**Testo fornito**
_____

L'industria spaziale italiana si prepara a trasformare la polvere lunare in una risorsa preziosa per l'esplorazione umana del cosmo. Quello che agli occhi di un osservatore comune appare come un accumulo di detriti inutili sulla superficie della Luna, potrebbe presto diventare la chiave per rendere sostenibili le future missioni di lunga durata sul nostro satellite naturale. La regolite lunare - termine che deriva dalla fusione delle parole greche "regos" (tappeto) e "lithos" (pietra) - rappresenta infatti un tesoro nascosto di ossigeno, elemento vitale tanto per la respirazione umana quanto per la produzione di carburante per razzi.

_____

**Voci da un dataset di puntamento**
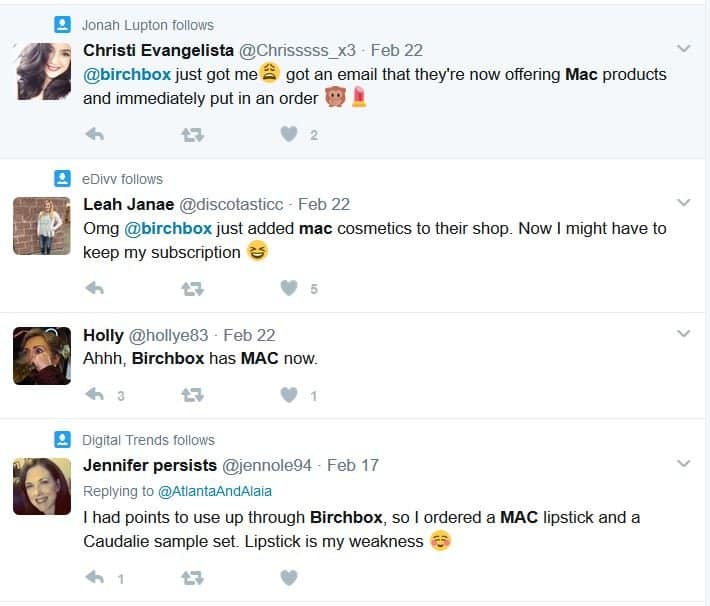Like Leah Janae's tweet
This screenshot has height=606, width=710.
coord(289,288)
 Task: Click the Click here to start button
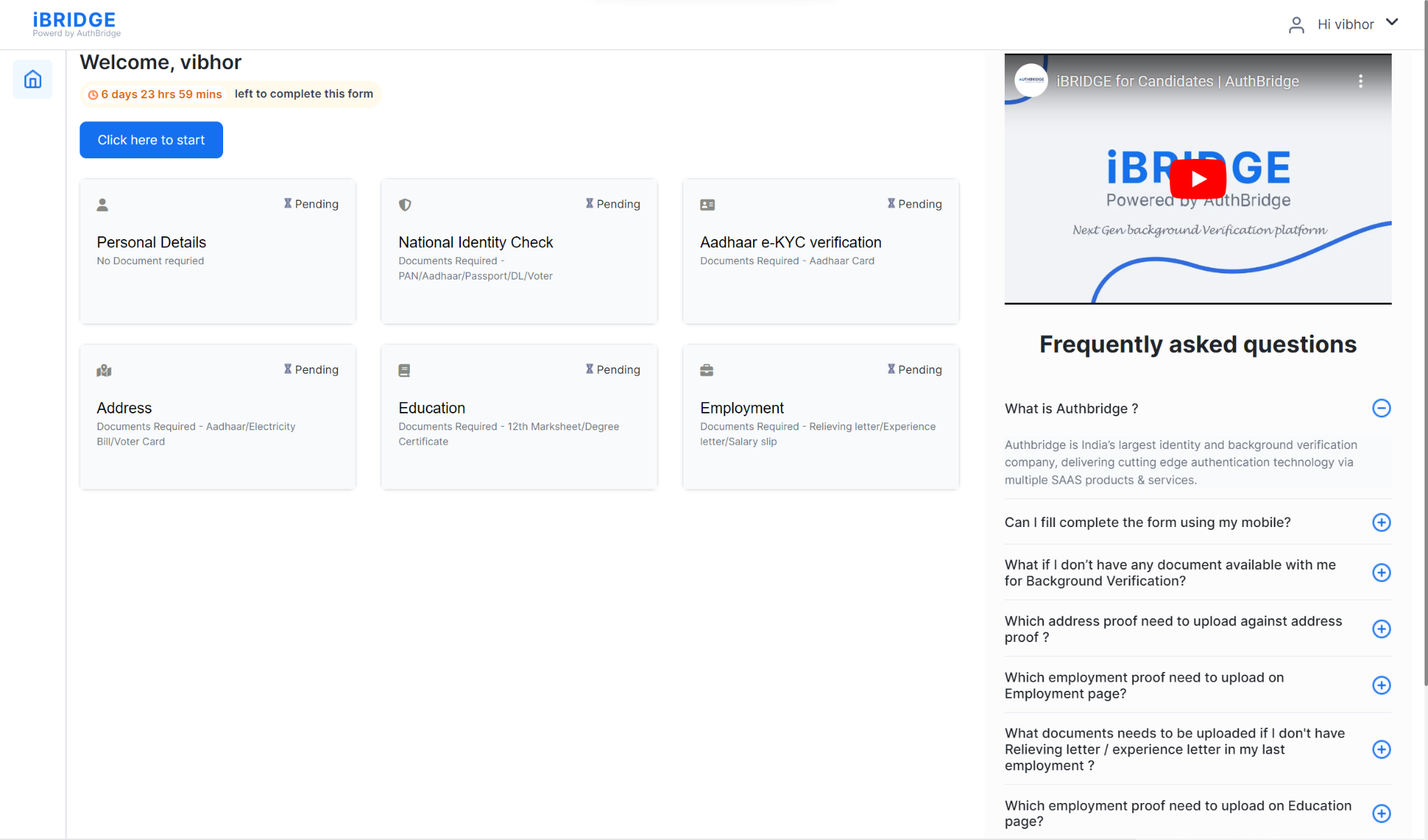[151, 139]
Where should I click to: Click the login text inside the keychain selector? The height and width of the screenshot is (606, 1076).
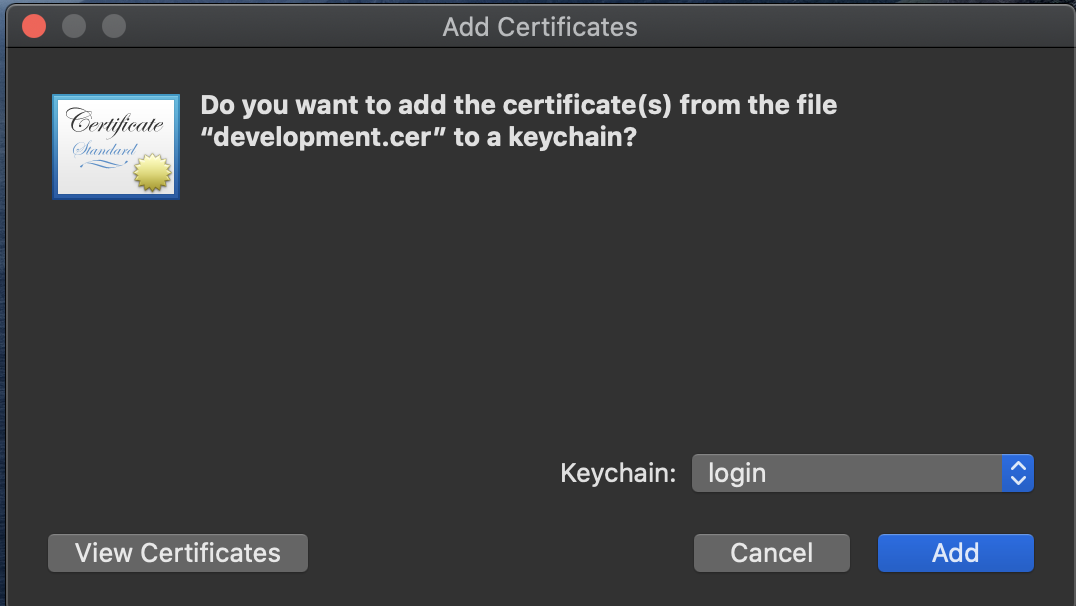point(737,472)
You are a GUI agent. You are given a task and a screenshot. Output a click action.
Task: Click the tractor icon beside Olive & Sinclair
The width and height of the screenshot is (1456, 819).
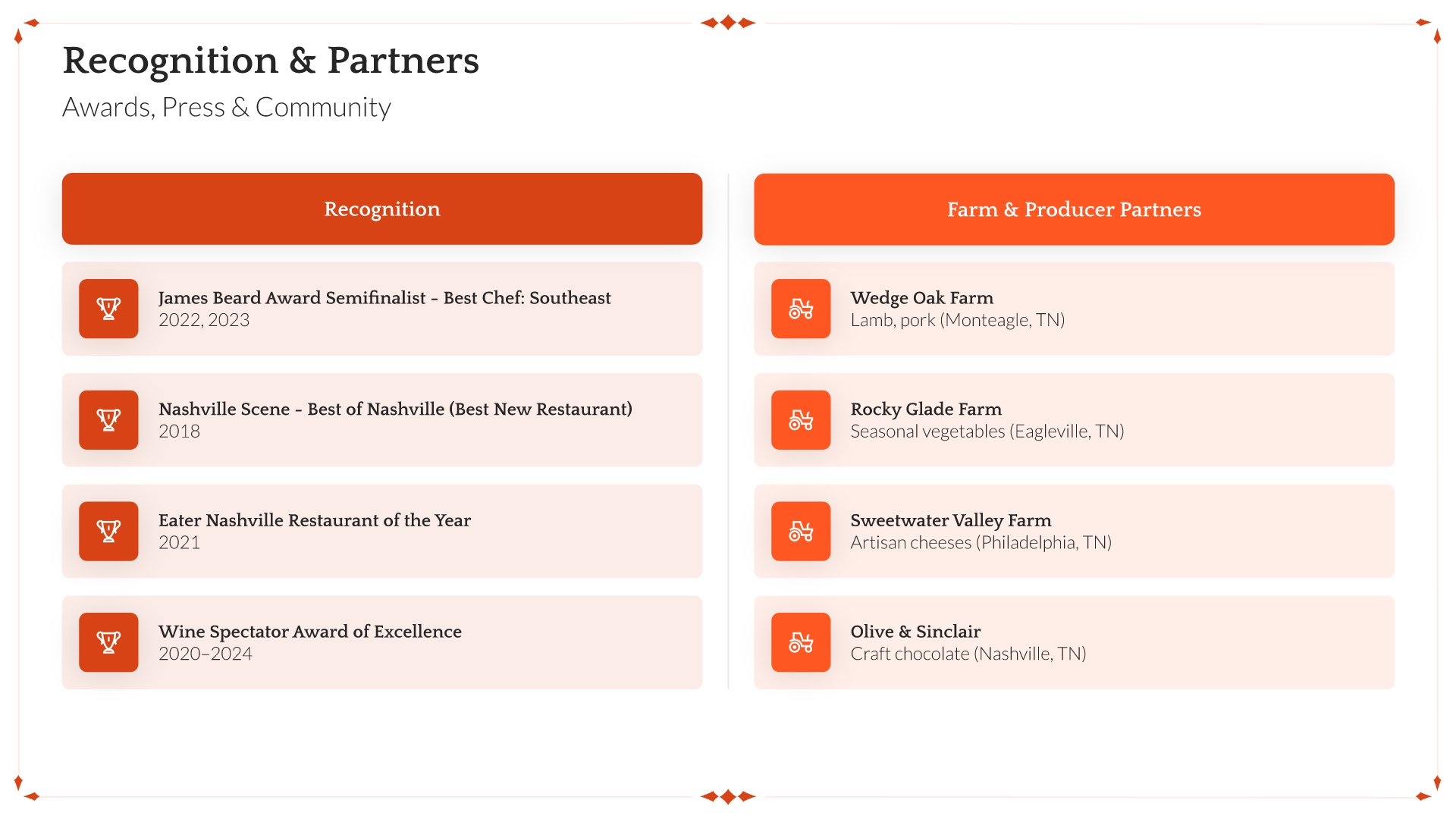(801, 642)
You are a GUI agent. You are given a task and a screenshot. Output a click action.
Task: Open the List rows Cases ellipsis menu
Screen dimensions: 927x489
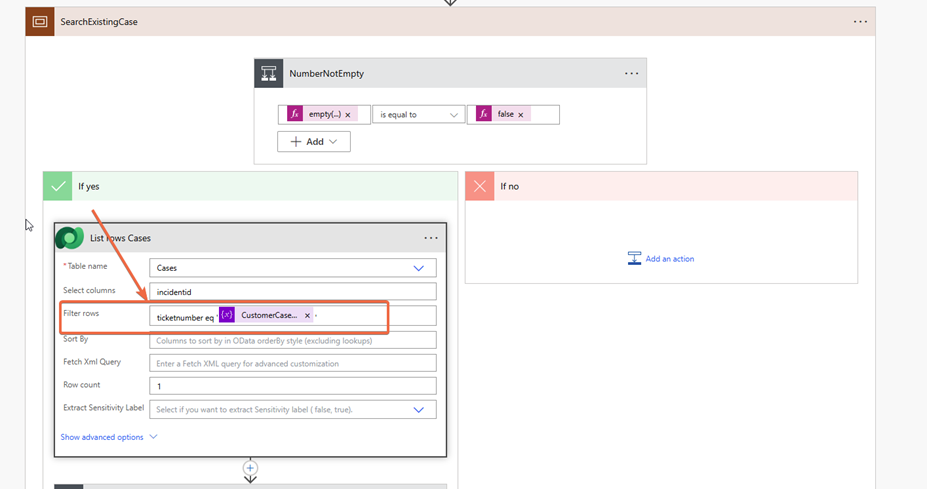click(x=431, y=238)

_____

**Breve esercizio A**
Estrai dal testo sulla regolite lunare il brano che va da "L'industria spaziale italiana" fino a "carburante per razzi." compreso.
**Breve esercizio B**
Riscrivi come elenco puntato il paragrafo del testo sulla regolite lunare che comincia con "L'industria spaziale italiana", conservando i fatti principali.
**Breve esercizio C**
Secondo il testo sulla regolite lunare, da quali parole greche deriva il termine "regolite"?
Le voci provengono da un'altra fonte.

**Risposta A**
L'industria spaziale italiana si prepara a trasformare la polvere lunare in una risorsa preziosa per l'esplorazione umana del cosmo. Quello che agli occhi di un osservatore comune appare come un accumulo di detriti inutili sulla superficie della Luna, potrebbe presto diventare la chiave per rendere sostenibili le future missioni di lunga durata sul nostro satellite naturale. La regolite lunare - termine che deriva dalla fusione delle parole greche "regos" (tappeto) e "lithos" (pietra) - rappresenta infatti un tesoro nascosto di ossigeno, elemento vitale tanto per la respirazione umana quanto per la produzione di carburante per razzi.

**Risposta B**
- L'industria spaziale italiana vuole trasformare la polvere lunare in una risorsa per l'esplorazione umana del cosmo.
- Questa polvere sembra un accumulo di detriti inutili, ma potrebbe rendere sostenibili le future missioni di lunga durata sulla Luna.
- Si chiama regolite lunare, dalle parole greche "regos" (tappeto) e "lithos" (pietra).
- Contiene ossigeno, che serve sia per respirare sia per produrre carburante per razzi.

**Risposta C**
Da "regos" (tappeto) e "lithos" (pietra).